Some of my limited knowledge:

tup executes :-rules with execle (see pat's reference). The obvious thing
to me would be to wrap "string" commands in '"/bin/sh", "-e", "-c", "cmd"'
(what's executed now) and store the array structure in the tup db instead.
I'm not sure how easy that would be, e.g. storing arrays in sqlite3, but it
would allow an arbitrary array of strings to be called instead. This would
give up the benefit of all sh functionality (io redirection was mentioned;
path lookup also comes to mind [upon further look it looks like execle
doesn't do path lookup, execlp does, but there's no execlpe except on
nonstandard linux implementations]), but it would allow an api for lua with
an array of arguments. It would also allow for a future backwards
incompatible change that would have tup parse and tokenize tupfile commands
instead of just passing the strings to sh, which could provide extra
platform independence.

I was unaware of the different windows call, but it's unsurprising. I'm not
sure how this potential change would affect the windows call. I generally
side with Pat that it seems like you should be able to write the lua
platform independently if you need to, and that should probably be enough.

On Wed, Mar 30, 2016 at 3:59 PM Pat Pannuto <[email protected]> wrote:

> commands do spawn through the shell, but not an arbitrary one, always
> "/bin/sh":
> https://github.com/gittup/tup/blob/master/src/tup/server/master_fork.c#L667
>
> (Spawning in windows is obviously different:
> https://github.com/gittup/tup/blob/master/src/tup/server/windepfile.c#L214
> )
>
> I doubt the overhead of spinning up a shell instance is noticeable in the
> common case, however explicit tokenization could be useful, though it seems
> that for the people who need it Lua is already an effective solution unless
> there's a compelling need to include it in regular tupfiles as well? I
> believe that Mike is already planning a big cleanup to the various
> tup-related files.

**DATA EXCERPTS:**
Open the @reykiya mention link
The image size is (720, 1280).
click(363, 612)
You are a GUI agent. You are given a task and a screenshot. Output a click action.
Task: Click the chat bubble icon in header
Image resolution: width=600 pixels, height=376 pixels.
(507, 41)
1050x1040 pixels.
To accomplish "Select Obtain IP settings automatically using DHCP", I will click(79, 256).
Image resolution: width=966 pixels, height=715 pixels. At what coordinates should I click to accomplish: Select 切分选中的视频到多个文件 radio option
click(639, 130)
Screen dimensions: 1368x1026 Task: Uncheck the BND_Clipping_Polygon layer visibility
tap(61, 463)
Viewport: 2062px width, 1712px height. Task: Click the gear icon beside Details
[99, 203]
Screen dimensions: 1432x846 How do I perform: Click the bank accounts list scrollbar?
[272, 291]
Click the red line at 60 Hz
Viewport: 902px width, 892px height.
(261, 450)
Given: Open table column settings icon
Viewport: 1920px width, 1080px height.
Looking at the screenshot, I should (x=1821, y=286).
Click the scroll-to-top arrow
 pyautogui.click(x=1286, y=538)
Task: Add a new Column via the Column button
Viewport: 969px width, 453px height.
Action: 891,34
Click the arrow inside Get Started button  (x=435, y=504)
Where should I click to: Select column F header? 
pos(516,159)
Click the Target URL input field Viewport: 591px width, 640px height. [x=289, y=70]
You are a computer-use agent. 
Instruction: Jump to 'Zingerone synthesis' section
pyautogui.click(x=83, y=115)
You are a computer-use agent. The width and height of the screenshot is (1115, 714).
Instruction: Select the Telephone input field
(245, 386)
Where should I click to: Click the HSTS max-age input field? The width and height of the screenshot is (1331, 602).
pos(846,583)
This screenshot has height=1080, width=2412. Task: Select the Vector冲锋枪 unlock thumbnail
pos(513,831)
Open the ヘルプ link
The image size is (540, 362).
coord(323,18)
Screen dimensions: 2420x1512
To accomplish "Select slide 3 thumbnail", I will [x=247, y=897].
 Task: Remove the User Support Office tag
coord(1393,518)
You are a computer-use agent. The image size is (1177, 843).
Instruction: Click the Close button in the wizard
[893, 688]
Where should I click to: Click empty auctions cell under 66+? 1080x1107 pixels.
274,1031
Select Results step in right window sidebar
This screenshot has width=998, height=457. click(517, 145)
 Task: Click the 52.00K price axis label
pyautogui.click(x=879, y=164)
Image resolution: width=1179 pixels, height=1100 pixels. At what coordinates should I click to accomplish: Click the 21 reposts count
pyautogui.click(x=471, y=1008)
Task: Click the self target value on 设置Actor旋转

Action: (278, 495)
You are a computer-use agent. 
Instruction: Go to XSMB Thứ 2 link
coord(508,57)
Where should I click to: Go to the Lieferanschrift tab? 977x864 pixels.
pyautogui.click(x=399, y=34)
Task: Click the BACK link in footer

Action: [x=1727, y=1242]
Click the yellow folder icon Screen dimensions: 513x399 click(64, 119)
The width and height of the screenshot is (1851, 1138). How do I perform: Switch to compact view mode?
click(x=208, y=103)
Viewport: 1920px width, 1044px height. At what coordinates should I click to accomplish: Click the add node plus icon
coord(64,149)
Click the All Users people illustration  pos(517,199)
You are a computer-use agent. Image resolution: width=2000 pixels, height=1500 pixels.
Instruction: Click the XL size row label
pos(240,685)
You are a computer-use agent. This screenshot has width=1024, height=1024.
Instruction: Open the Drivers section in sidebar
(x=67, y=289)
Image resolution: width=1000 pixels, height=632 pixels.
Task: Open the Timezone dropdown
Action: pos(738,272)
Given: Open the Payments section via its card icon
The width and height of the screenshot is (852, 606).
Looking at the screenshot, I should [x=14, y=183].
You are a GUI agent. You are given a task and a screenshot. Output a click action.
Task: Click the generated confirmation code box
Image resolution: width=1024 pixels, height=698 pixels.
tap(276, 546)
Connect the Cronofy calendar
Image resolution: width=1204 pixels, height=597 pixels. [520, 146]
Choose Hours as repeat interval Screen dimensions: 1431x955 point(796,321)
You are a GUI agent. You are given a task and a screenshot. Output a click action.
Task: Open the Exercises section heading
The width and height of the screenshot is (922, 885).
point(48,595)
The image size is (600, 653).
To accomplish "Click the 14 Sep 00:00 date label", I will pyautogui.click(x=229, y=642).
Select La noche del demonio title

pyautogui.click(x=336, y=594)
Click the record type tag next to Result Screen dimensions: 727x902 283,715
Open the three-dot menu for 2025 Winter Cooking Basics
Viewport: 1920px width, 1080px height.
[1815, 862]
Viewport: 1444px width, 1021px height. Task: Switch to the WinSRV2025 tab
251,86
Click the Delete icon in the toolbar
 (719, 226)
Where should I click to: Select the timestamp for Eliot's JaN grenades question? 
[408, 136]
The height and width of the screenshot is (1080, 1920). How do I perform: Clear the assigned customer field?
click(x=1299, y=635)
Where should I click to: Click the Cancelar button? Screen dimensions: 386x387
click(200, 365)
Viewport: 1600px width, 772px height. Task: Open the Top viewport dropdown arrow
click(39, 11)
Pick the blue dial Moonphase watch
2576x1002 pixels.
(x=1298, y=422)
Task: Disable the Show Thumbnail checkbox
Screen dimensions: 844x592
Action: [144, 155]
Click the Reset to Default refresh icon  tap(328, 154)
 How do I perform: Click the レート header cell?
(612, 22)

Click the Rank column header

**WHAT TO DO:**
(A) In the tup message, which call does tup use to execute :-rules?
(B) Extract from the tup message the passage that opens with the words containing "tup executes :-rules" and closes with "platform independence.", copied word for word.

**TASK RESULTS:**
(A) execle

(B)
tup executes :-rules with execle (see pat's reference). The obvious thing
to me would be to wrap "string" commands in '"/bin/sh", "-e", "-c", "cmd"'
(what's executed now) and store the array structure in the tup db instead.
I'm not sure how easy that would be, e.g. storing arrays in sqlite3, but it
would allow an arbitrary array of strings to be called instead. This would
give up the benefit of all sh functionality (io redirection was mentioned;
path lookup also comes to mind [upon further look it looks like execle
doesn't do path lookup, execlp does, but there's no execlpe except on
nonstandard linux implementations]), but it would allow an api for lua with
an array of arguments. It would also allow for a future backwards
incompatible change that would have tup parse and tokenize tupfile commands
instead of just passing the strings to sh, which could provide extra
platform independence.